Men with delayed ejaculation often have a particularly “firm” way of masturbating which they learnt in adolescence. And this “death grip” may get a man accustomed to a high level of stimulation. This can mean the more gentle stimulation provided by a partner later in life isn’t enough to make him come. And neither is the much gentler stimulation of oral or vaginal sex. There’s a lot more explanation of these issues in this book.

That’s why it’s essential for men in this situation to enjoy desensitization, and also to practice masturbating with a lighter touch. It helps if you abstain from sex for some time so that your sex drive is higher than normal. It also helps if you find the “orgasm triggers” on your own body. Anal stimulation can be helpful, but there are many more. These orgasm triggers are what we could call erogenous zones.

What about the psychological issues around slow or late ejaculation?

A lot of men who have delayed ejaculation want to be in control. That’s because control is a psychological mechanism which protects a man from situations that once were harmful or threatening. 

The mind assumes anything which frightens an individual in childhood has to be avoided or protected against.

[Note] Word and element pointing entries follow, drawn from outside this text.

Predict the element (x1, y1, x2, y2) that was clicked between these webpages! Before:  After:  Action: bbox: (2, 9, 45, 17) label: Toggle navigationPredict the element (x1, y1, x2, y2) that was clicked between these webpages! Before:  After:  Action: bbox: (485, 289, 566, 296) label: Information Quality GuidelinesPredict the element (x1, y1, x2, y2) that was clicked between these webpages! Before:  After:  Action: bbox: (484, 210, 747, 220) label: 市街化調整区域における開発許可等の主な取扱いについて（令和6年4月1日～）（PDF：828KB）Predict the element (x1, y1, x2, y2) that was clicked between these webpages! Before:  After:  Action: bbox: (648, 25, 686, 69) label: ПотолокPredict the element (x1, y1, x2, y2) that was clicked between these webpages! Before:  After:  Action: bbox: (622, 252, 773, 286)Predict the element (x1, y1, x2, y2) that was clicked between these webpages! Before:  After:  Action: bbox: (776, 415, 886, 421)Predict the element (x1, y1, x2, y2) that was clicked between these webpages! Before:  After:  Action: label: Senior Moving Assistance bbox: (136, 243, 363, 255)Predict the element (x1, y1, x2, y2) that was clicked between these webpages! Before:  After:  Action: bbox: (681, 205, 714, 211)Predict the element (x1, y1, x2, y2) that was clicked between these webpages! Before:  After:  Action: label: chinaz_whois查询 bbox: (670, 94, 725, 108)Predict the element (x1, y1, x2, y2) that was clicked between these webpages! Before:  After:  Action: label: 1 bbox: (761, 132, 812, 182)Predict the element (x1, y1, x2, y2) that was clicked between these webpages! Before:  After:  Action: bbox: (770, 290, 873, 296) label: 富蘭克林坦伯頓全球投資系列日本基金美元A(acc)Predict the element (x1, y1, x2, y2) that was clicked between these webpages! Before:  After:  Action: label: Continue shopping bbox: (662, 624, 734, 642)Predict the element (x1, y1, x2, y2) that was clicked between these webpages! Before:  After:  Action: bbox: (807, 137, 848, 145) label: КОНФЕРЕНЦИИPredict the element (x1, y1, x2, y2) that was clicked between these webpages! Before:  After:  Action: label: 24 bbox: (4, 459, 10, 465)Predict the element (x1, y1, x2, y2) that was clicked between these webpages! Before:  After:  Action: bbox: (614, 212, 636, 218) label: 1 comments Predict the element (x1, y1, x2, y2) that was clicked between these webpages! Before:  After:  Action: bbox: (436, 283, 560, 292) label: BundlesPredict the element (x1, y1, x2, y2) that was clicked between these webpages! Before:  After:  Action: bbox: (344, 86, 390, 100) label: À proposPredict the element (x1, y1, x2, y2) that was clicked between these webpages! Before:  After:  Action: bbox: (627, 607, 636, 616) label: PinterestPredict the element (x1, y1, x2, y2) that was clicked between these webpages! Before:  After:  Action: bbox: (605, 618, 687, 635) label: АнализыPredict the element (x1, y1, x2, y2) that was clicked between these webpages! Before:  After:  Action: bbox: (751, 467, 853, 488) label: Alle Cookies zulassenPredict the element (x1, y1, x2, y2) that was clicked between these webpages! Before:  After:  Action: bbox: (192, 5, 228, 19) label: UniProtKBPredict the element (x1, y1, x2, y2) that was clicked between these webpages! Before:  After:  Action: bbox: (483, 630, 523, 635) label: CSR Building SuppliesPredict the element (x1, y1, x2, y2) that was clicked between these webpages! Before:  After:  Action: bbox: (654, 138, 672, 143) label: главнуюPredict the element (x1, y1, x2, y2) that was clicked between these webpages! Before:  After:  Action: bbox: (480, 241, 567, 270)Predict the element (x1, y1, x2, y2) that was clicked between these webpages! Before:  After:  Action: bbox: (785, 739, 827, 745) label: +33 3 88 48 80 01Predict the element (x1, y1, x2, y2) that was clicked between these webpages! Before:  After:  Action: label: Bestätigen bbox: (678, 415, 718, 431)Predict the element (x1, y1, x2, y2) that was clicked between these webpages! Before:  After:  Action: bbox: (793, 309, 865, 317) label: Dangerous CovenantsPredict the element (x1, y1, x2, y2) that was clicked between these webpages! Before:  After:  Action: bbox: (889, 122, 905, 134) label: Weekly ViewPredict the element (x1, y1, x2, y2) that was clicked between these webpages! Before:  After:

And the mind does that very effectively, keeping us away from the specific event that caused the original trauma, and away from anything vaguely related or similar to it. And it does this for the rest of our lives. So a man who experienced any negative emotional experience at the hands of a woman (shame being high on the list) may well be wary of getting close to a woman in the future. And there’s no getting closer to a woman than sharing the intimacy of sex! Read more about the psychology of delayed ejaculation here.

This can explain why some men don’t get aroused enough to come, which is the main cause of delayed ejaculation: avoiding arousal means avoiding the intimacy of sexual intercourse.  Especially the most intimate moment of all – the moment of orgasm, when you lose control completely.

Men with delayed ejaculation (DE) sometimes have a certain mindset about sex and their role within it. They often see themselves as good “providers” of the female orgasm, and having a great ability to pleasure a woman. And some women in relationships with men who have DE are enjoying multiple orgasms. But many more, however, find the isolation and lack of intimacy very distressing. This is where communication between partners is essential.